Required task – Can you pick up the article on climate change as a national security crisis, shown below ahead of the listing, and continue it from where it stops?

Extracted text –
Climate change: a national security crisis

Isn’t a national security crisis any event or situation that threatens our health and safety as Americans? And don’t we agree it’s important, even necessary, to address these emergencies? Of course, we do.

If someone described an event as a “threat multiplier” something that would exacerbate problems posed by war, hunger and poverty and heighten the consequences of extreme weather events wouldn’t it be safe to say you’re looking at a real national security crisis? It’d be especially hard to deny if an authority like the United States Department of Defense was the one doing the explaining.

Well, it turns out the DOD did describe such a national security crisis — climate change.

Here at home, the results of a St. Cloud State University
survey last year found a large majority of Minnesotans believe climate change is happening — 89 percent, specifically. Ninety-seven percent of climate scientists agree climate change is caused by human activity. According to last year’s survey, only 56 percent of us Minnesotans agree.

Stored data –
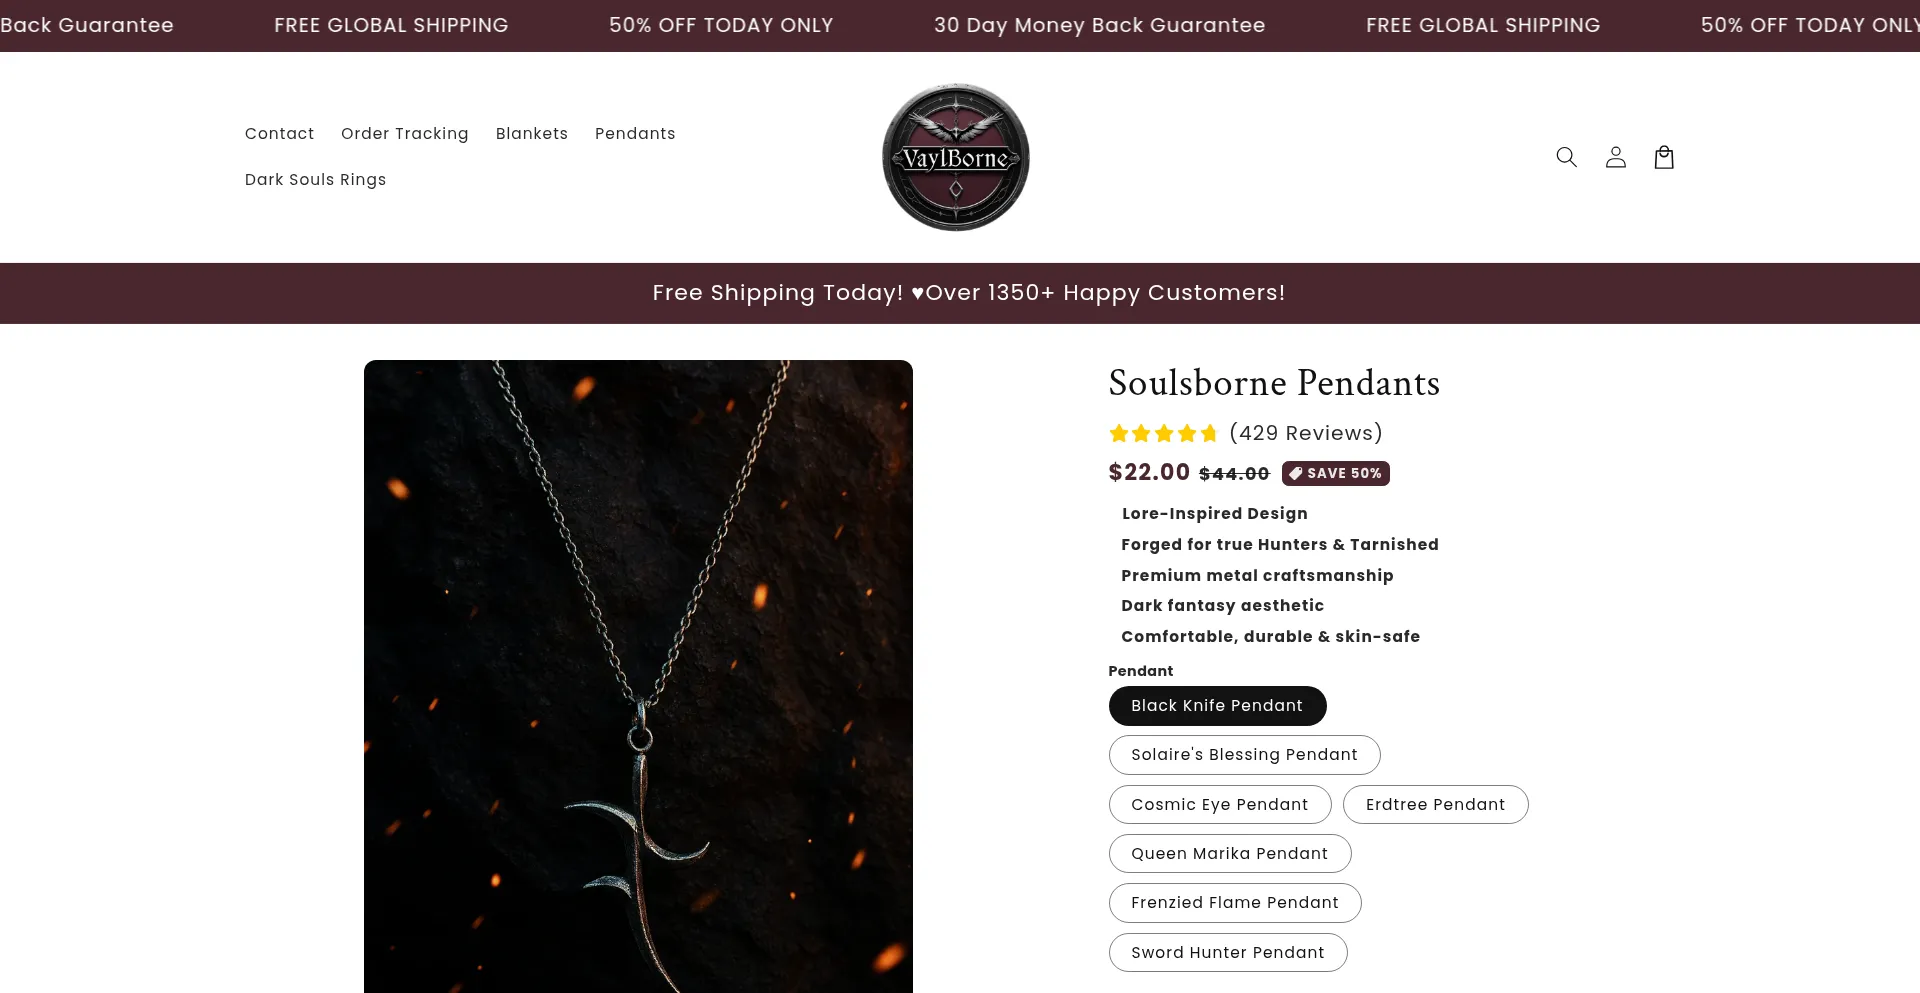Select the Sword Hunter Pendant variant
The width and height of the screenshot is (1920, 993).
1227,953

Answer for the task –
What’s with this puzzling gap? If I thought climate change was a natural phenomenon, it wouldn’t seem like a national security crisis — frankly, I wouldn’t care. So what can we do to better communicate climate change?

To actually understand a concept, we need both to feel something and really think about it. This is key when we consider a hard-to-visualize process like climate change.

By no means are scientists the only people who should be responding to the climate crisis. We need to train writers and encourage artists to better communicate climate change, and we need to do so ourselves as well.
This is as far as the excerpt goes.